▸ **YOUR TASK**
Below are records; from the line containing "This screenshot has" through the very last line, output each line exactly. No pictures.

(MATERIAL SHOWN begins)

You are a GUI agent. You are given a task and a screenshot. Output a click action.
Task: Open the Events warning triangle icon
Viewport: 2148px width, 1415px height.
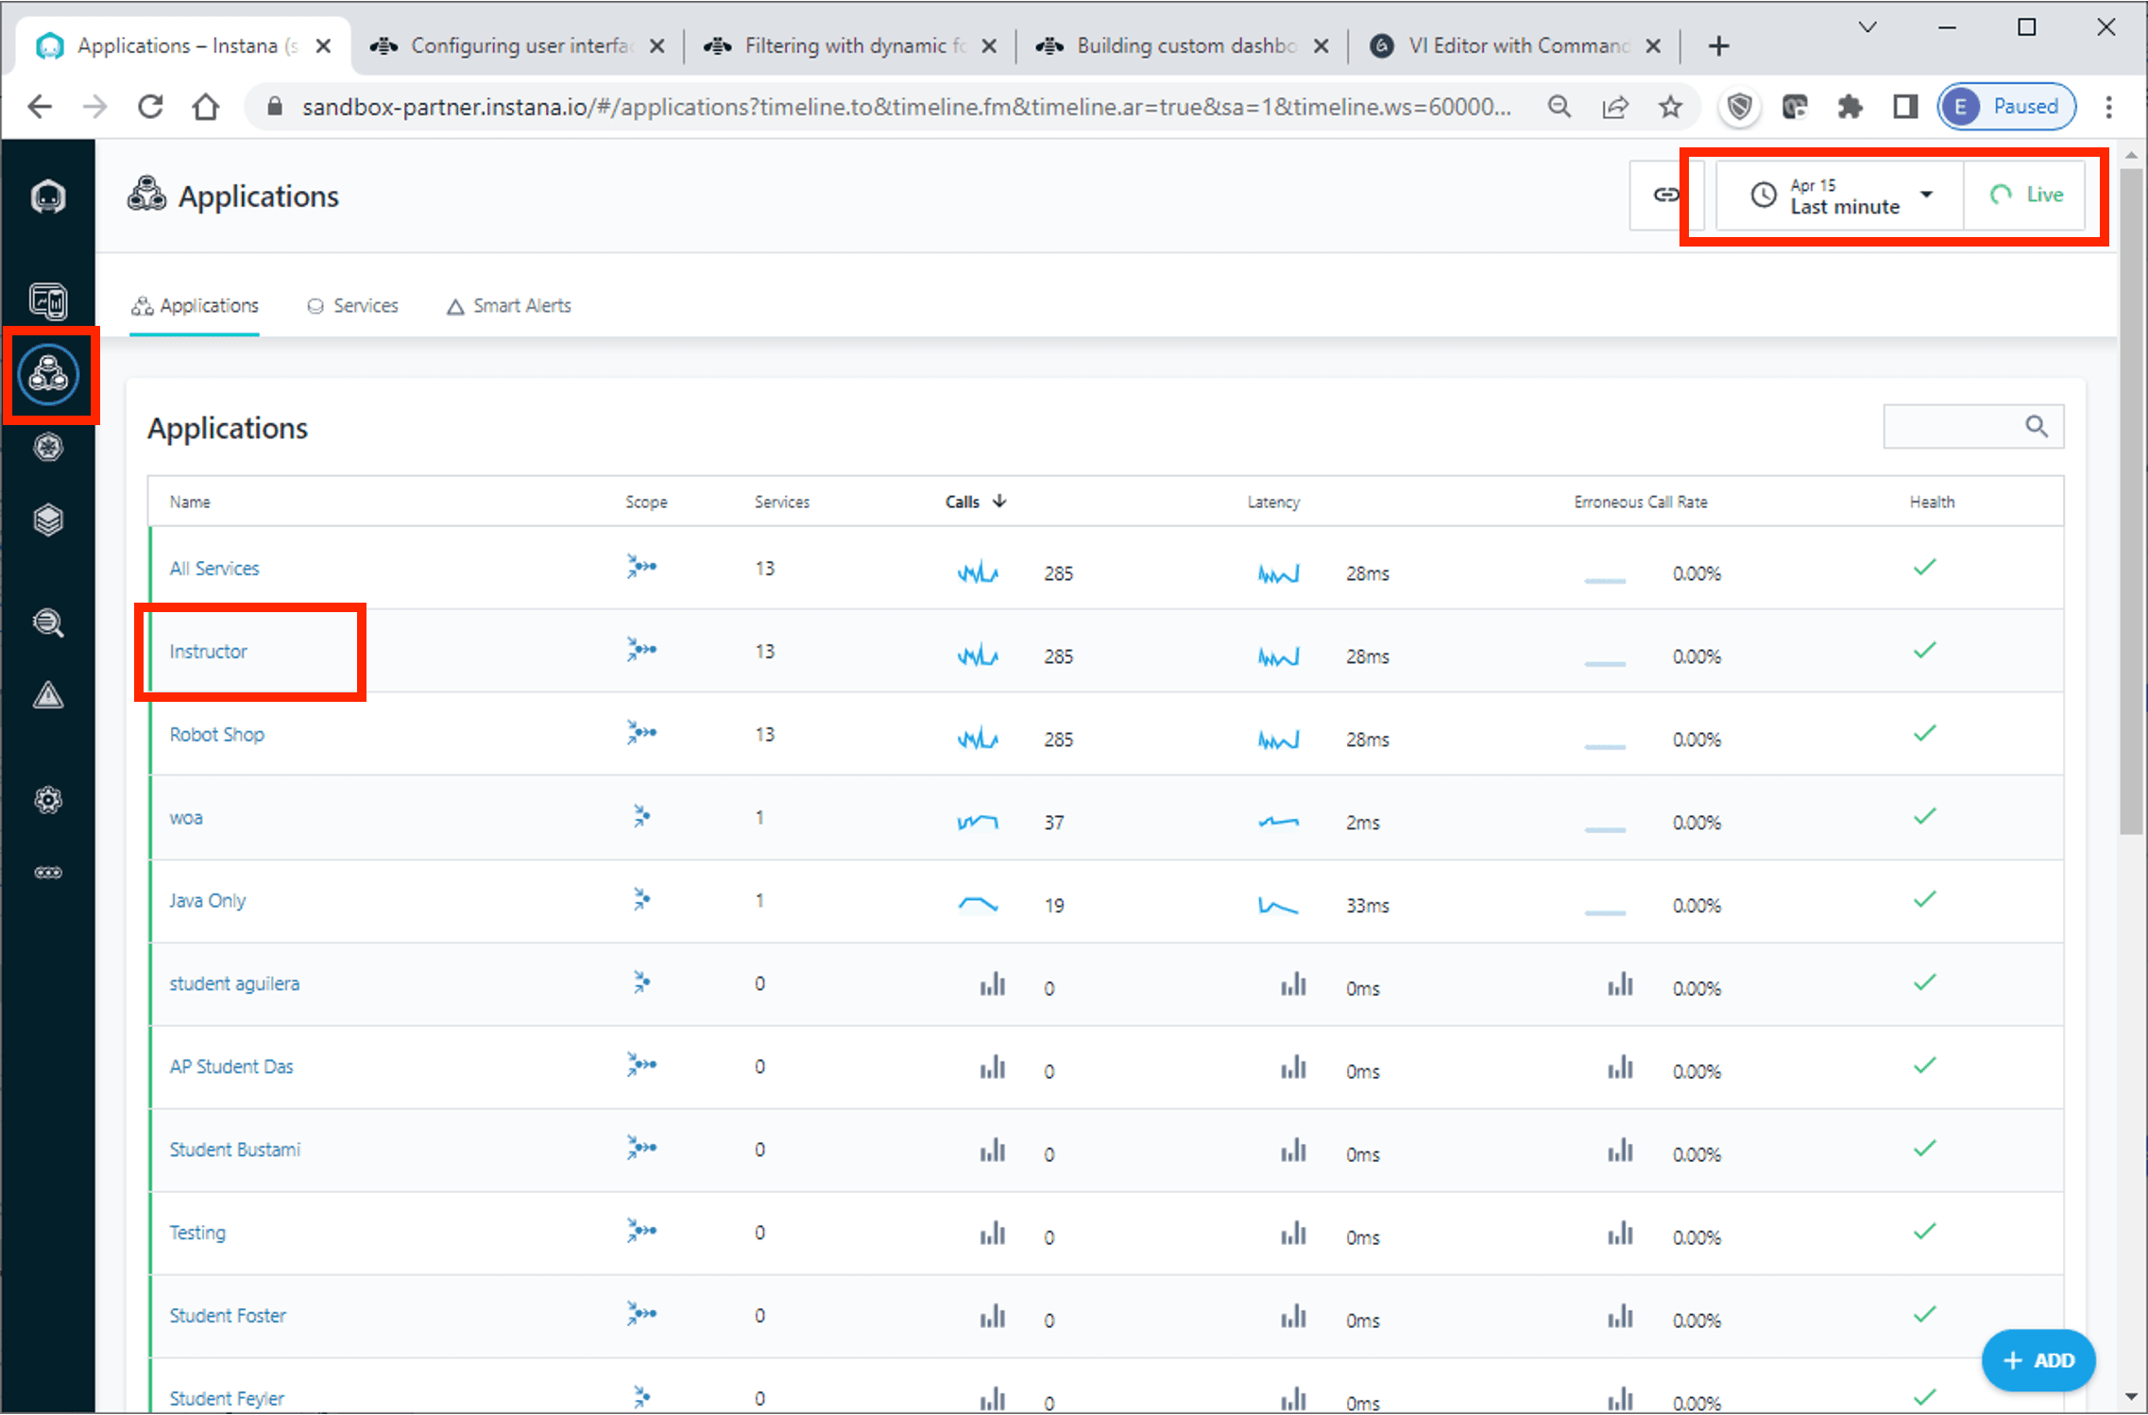coord(48,696)
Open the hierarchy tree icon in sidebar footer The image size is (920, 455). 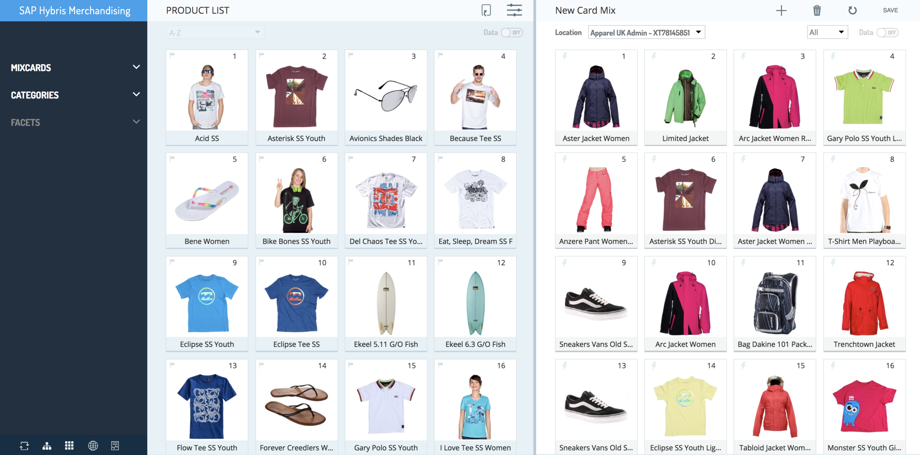tap(47, 446)
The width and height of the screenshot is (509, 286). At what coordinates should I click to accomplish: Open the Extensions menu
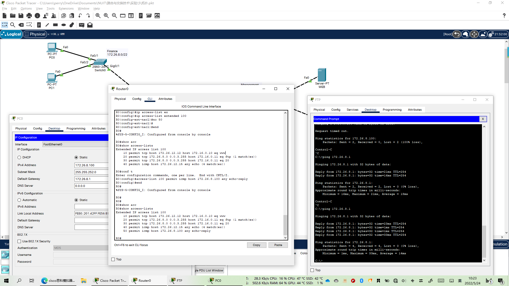(x=66, y=8)
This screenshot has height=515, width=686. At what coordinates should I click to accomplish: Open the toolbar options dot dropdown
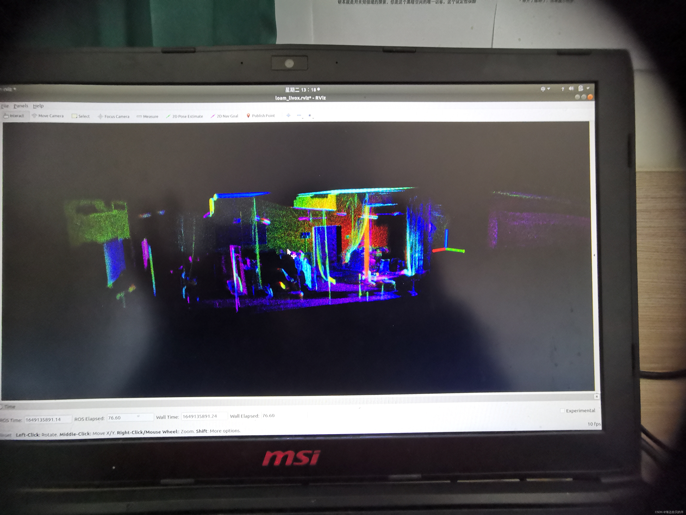310,116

(MATERIAL SHOWN ends)

▸ **ANSWER TO THE PROBLEM**
This screenshot has height=515, width=686. At what coordinates should I click to accomplish: Open the toolbar options dot dropdown
310,116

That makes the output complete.